__Ordre de travail__. Recopiez à l'identique un passage du texte sur Adama Bictogo : partez des mots « En 2008, Désiré » et arrêtez-vous après « couverture maladie universelle. ».

━━━ Texte de lecture

En 2008, Désiré Tagro, alors ministre de l’Intérieur, dont il s’est rapproché à la faveur des accords de Ouagadougou, l’informe que la Côte d’Ivoire entend adopter un passeport biométrique, une première en Afrique de l’Ouest. Flairant l’opportunité, Adama Bictogo crée l’entreprise Snedai et approche le belge Zetes, candidat malheureux en 2007 face à Sagem Sécurité (devenu Morpho) pour la réalisation du fichier électoral. L’association est un succès. Depuis, tous deux ont emporté des marchés au Mali, en Gambie, au Togo et en Côte d’Ivoire, où ils gèrent l’enrôlement pour la couverture maladie universelle.
Un patron au réseau dense
Avec l’accession au pouvoir de son mentor et le retour de la croissance, cette double appartenance aux sphères publique et privée est devenue l’une de ses forces. Même si, sous la pression de l’opinion, il a parfois dû y renoncer, comme en 2011, lorsqu’il avait voulu s’associer au groupe français Nicollin pour le ramassage et le traitement des déchets.
Quand on lui oppose ce mélange des genres, l’homme ne se dérobe pas : « Oui, j’ai un solide réseau, y compris à l’étranger, et je me donne beaucoup de mal pour cela. Je suis le VRP de mon groupe quand les multinationales engagent des sociétés de relations publiques. » Dès 2011, le businessman s’est rapproché de Macky Sall pour décrocher le marché des visas biométriques. Et a pu obtenir une compensation lorsque l’État a fait machine arrière début 2015. « Mais avoir des contacts ne suffit pas, ajoute-t-il. Jugez-moi sur les marchés que j’ai obtenus. Si je bénéficie toujours du soutien des banques, c’est parce que je respecte mes engagements. »
Ce patron doit aussi sa réussite à sa capacité à renforcer les ressources humaines de ses entreprises. « Aujourd’hui, nous pouvons répondre sans Zetes à certains appels d’offres, comme pour la carte consulaire au Burkina Faso », illustre l’intéressé.
Diversification de ses activités
Depuis trois ans, Adama Bictogo diversifie ses activités, investissant les secteurs des transports, de l’immobilier, des travaux publics et de l’énergie. Ses six entreprises emploieraient 1 000 salariés. Parmi ses dernières réalisations figure un lotissement de 108 villas et appartements de haut standing destiné à la location dans le quartier des Deux-Plateaux, à Cocody.

━━━━━━
━━━ Les données

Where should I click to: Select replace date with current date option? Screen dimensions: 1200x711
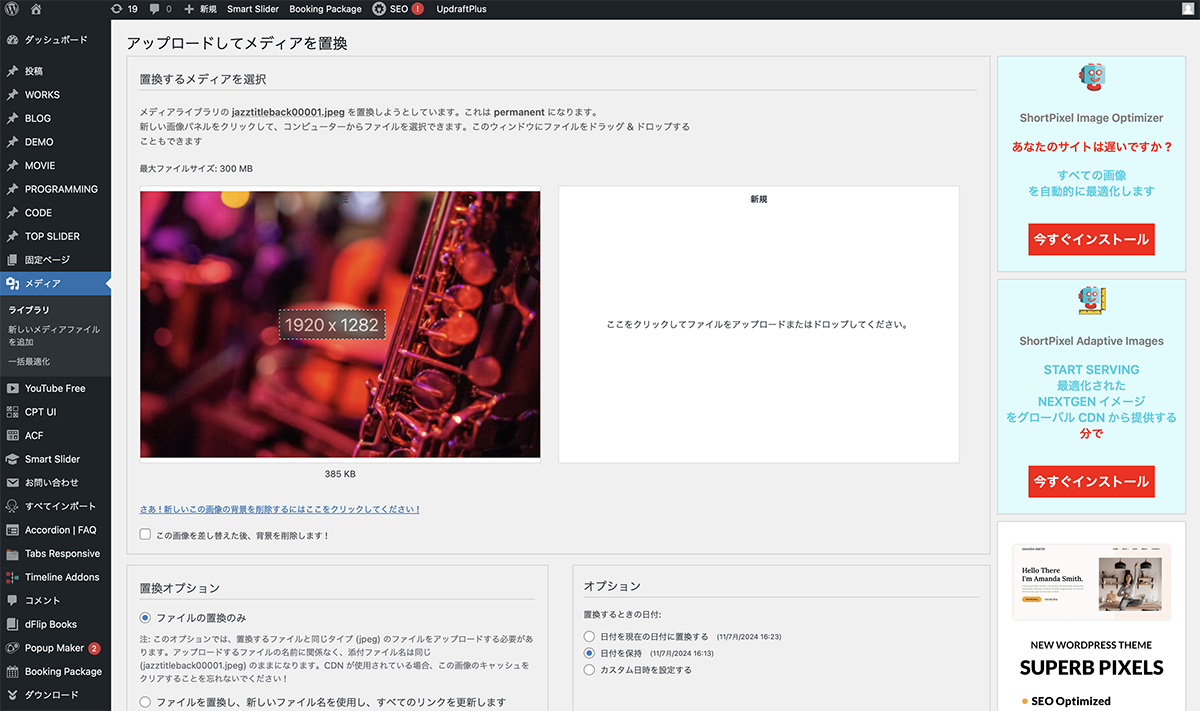tap(589, 636)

━━━━━━

__Réponse rédigée__.
En 2008, Désiré Tagro, alors ministre de l’Intérieur, dont il s’est rapproché à la faveur des accords de Ouagadougou, l’informe que la Côte d’Ivoire entend adopter un passeport biométrique, une première en Afrique de l’Ouest. Flairant l’opportunité, Adama Bictogo crée l’entreprise Snedai et approche le belge Zetes, candidat malheureux en 2007 face à Sagem Sécurité (devenu Morpho) pour la réalisation du fichier électoral. L’association est un succès. Depuis, tous deux ont emporté des marchés au Mali, en Gambie, au Togo et en Côte d’Ivoire, où ils gèrent l’enrôlement pour la couverture maladie universelle.